China can use ‘good relationship’ to push Iran on nuclear programme, Israeli official says
But Beijing’s support will be ‘very limited’ in offsetting impact of US sanctions, according to regional cooperation minister Tzachi Hanegbi
A senior Israeli official has called on China to use its influence to press Iran to end its nuclear ambitions, ahead of a meeting of major powers trying to save a landmark deal from collapsing.
Minister for Regional Cooperation Tzachi Hanegbi also told the South China Morning Post that Iran could not rely on support from China to offset the impact of sanctions to be initiated by the United States over the nation’s nuclear programme.
Hanegbi’s remarks came before senior diplomats from Iran, Britain, China, France, Germany and Russia meet in Vienna on Friday, aiming to safeguard a pact reached in 2015. Under the accord, Iran agreed to reduce its nuclear facilities to have sanctions lifted to free up oil revenue and frozen assets of more than US$100 billion.
The nuclear deal reached between Iran, Germany and the five permanent members of the United Nations Security Council – China, France, Russia, the United Kingdom and the United States – was once seen as a consequential accord that would reshape Middle East politics.
But in May, US President Donald Trump called the agreement “a horrible, one-sided deal” and announced the United States would withdraw, leaving Iran vulnerable to a new wave of sanctions, while companies with business ties to Tehran could face US penalties. Israel said Iran had breached the deal and was expanding its nuclear weapons.

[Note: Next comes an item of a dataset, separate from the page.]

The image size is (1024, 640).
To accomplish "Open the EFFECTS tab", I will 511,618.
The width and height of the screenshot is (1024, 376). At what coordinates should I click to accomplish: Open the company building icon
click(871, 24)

“China has a good relationship with Iran. They can talk sensitively ... If they don’t really need nuclear military power, let’s negotiate about what’s going to happen after 10 years,” Hanegbi said, referring to some of the terms of the deal expiring in 10 and 15 years from 2015.
“Of course they will not be convinced only because of talk. They will be convinced until they find themselves pressured by sanctions.”
Hanegbi said the deal was a “mistake” and Iran could go back to uranium enrichment after 10 years. But Britain, China, France, Germany, Russia and the European Union have vowed to keep the pact alive despite Washington’s withdrawal.
Chinese Foreign Ministry spokesman Lu Kang said on Tuesday that Beijing was opposed to unilateral sanctions when asked if China would buy less Iranian oil.
China is Iran’s top trading partner and No 1 oil and non-oil buyer, as well as major investor. Last year, their two-way trade jumped 21 per cent from a year earlier to reach US$37.3 billion, while more than 200,000 trips were made between the two countries.
Iranian officials said earlier that Tehran would not rule out the possibility of renegotiation with the US, or even a new deal, but also that China had a positive role to play in upholding the deal, and should boost economic cooperation with Tehran.
But Hanegbi said Iran could not rely on China to offset the impact of US sanctions.
“Iran will be down to its knees without anything to do with China. Companies will stop working with Iran because they understand they will lose American market,” he said. “China can be a replacement, but very limited.”
China in recent years has boosted its presence in the Middle East through investment and infrastructure projects. China’s total investment in Israel in 2016 reached US$16 billion, almost triple that of the previous year.
China National Technical Import and Export Corp is one of five shortlisted global consortiums vying for the first phase of an Israeli, Jordanian and Palestinian joint water project which includes a planned pipeline running from the coastal city of Aqaba by the Red Sea to the Lisan area in the Dead Sea in Jordan.
Hanegbi, who took part in a China-Israel investment summit in Zhuhai on Monday and Tuesday, said Israel wanted to boost cooperation with China on technology and infrastructure, including water irrigation and recycling, and health care.
“We believe that technology should be [shared] all over the world. We don’t keep it [to] ourselves,” he said.